Wild Geranium (Geranium maculatum)


The flowers are most commonly pink, but occasionally found in this attractive bluish lavender color. Also known as Cranesbill, because of the distinctive seedpods that look like the head of a long-billed bird. The “bill” is an ingenious spring-loaded mechanism that, when the pod dries, suddenly releases and flings the seeds into the air with amazing force. Wild Geranium is a popular garden perennial for shady yards; its close relatives, the florists’ geraniums (which have similar crane’s-bill seedpods), are placed in the genus Pelargonium by botanists. This plant was blooming in early May near the Trillium Trail in Fox Chapel.

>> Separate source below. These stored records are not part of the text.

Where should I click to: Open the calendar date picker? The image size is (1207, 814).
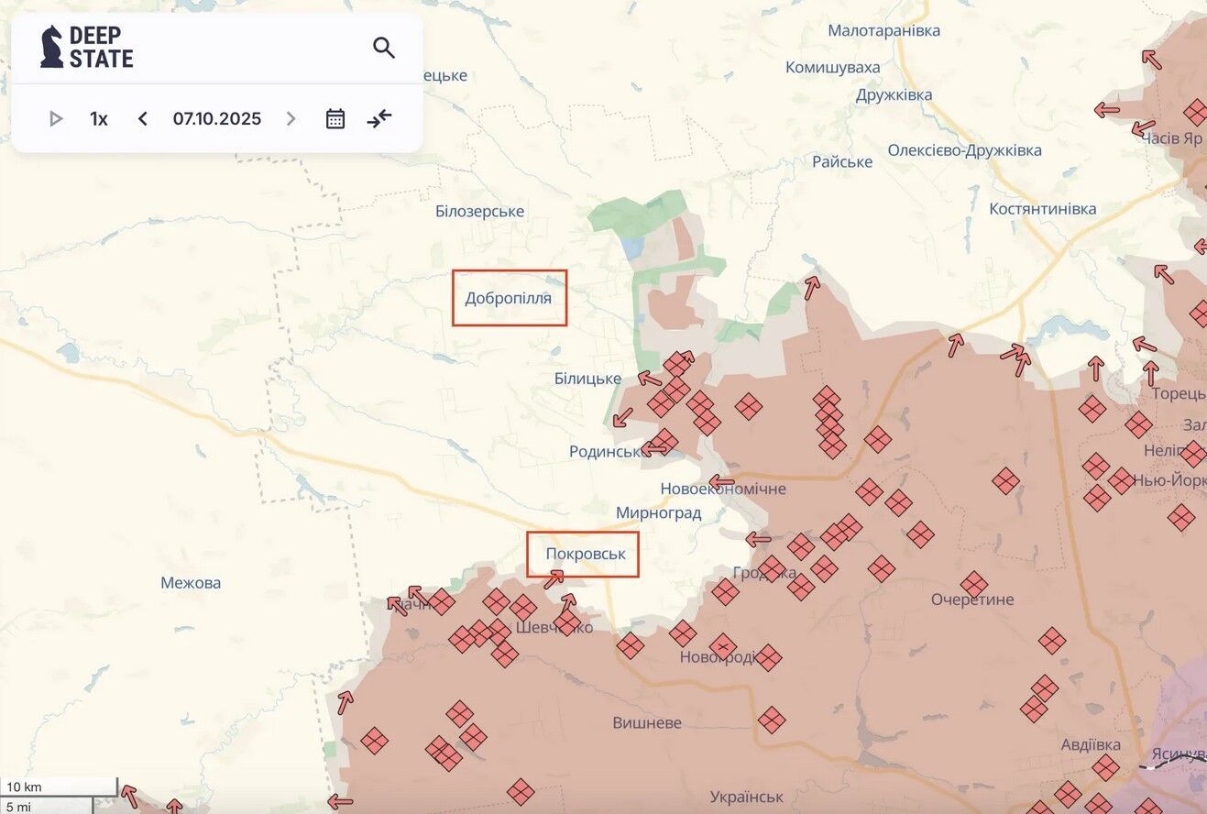click(x=335, y=117)
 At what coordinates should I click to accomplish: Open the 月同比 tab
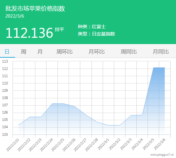pos(161,52)
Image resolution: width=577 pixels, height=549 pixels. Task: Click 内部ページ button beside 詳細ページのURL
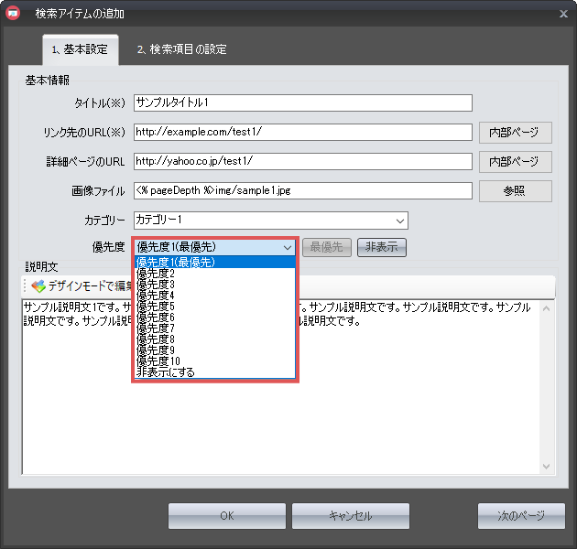515,162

Gray describes the genus and the species:

Stamens 10 (rarely 6), all with perfect anthers, the 5 longer with glands at their base (alternate with the petals). Styles smooth inside in fruit when they separate from the axis. Stems forking. Peduncles 1-3-flowered. (An old Greek name, from geranos, a crane; the long fruit-bearing beak thought to resemble the bill of that bird.)

G. maculatum L. (WILD G.) Erect, hairy; leaves about 5-parted, the wedge-shaped divisions lobed and cut at the end; sepals slender-pointed; pedicels and beak of fruit hairy but not glandular; petals entire, light purple, bearded on the claw. Open woods and fields, centr. Me. to Man., and southw. Apr.-July.